*GOAL*. Write out each line below that contains the string "height". Case counts.

*MATERIAL FOR THIS EXERCISE*.
▬▬▬▬▬▬▬▬▬▬

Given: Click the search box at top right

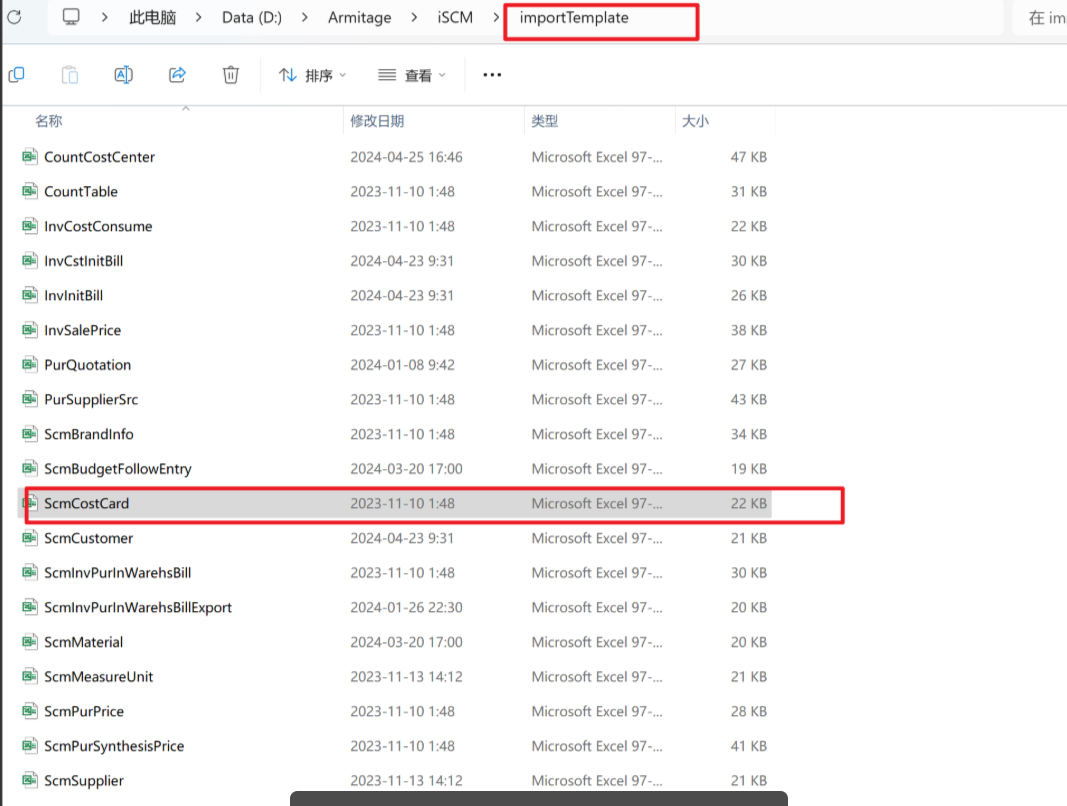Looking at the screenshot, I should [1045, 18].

▬▬▬▬▬▬▬▬▬▬

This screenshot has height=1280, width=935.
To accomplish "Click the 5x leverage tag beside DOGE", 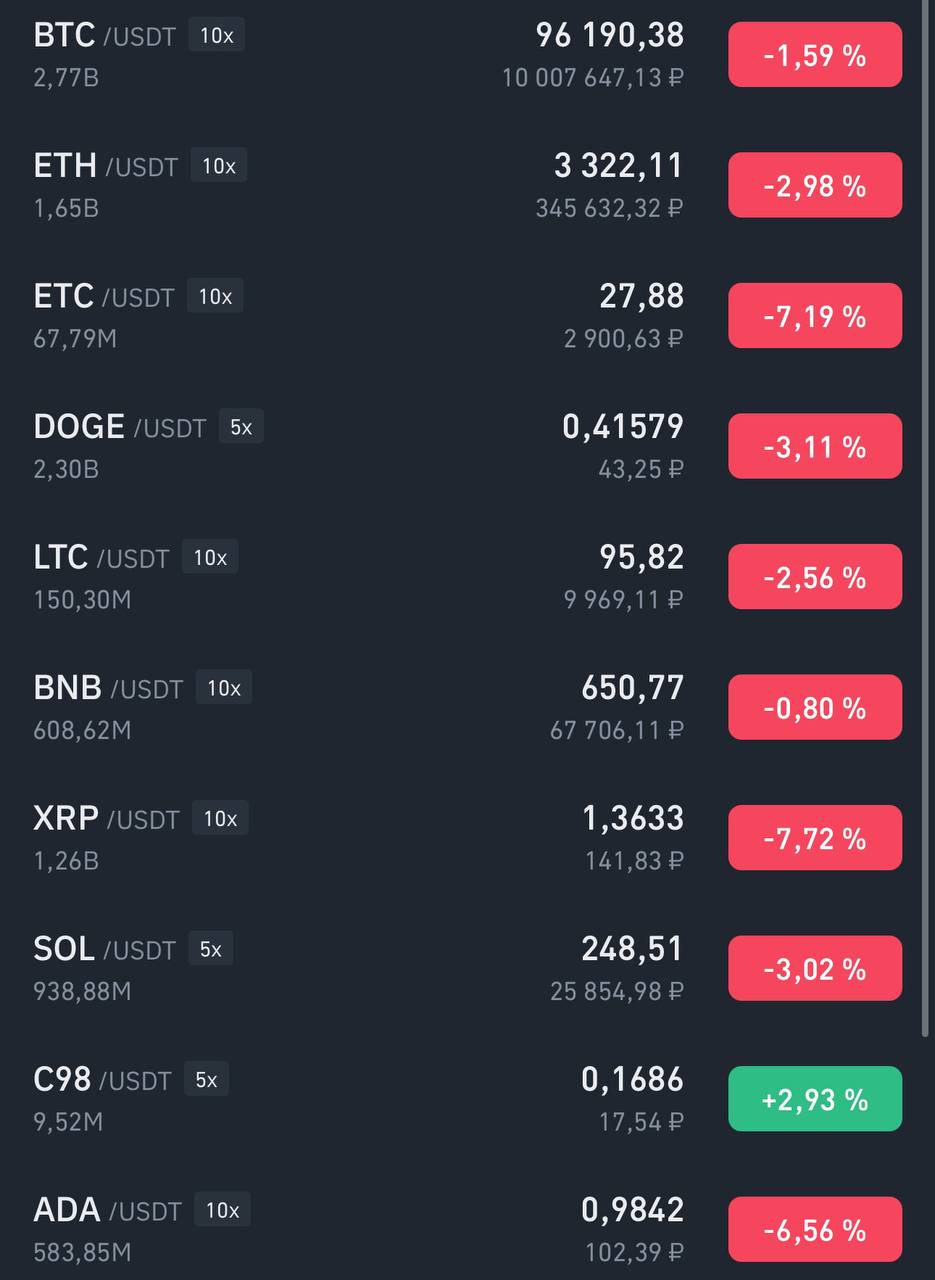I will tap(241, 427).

▬▬▬▬▬▬▬▬▬▬

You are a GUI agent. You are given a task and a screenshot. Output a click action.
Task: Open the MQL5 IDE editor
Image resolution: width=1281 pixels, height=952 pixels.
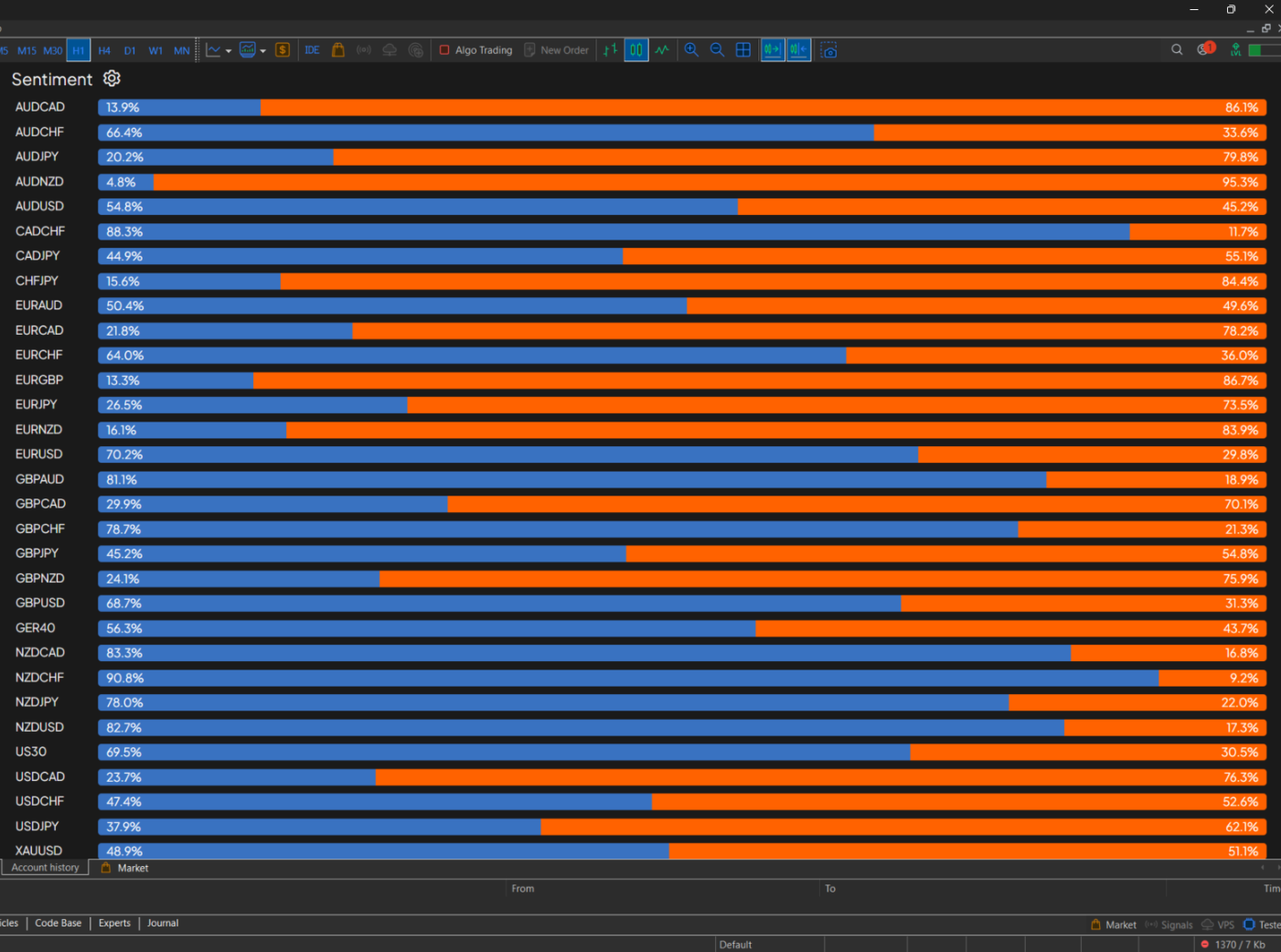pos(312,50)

▬▬▬▬▬▬▬▬▬▬

*THE COMPLETED TASK*.
This screenshot has height=1280, width=935.
Image resolution: width=1281 pixels, height=952 pixels.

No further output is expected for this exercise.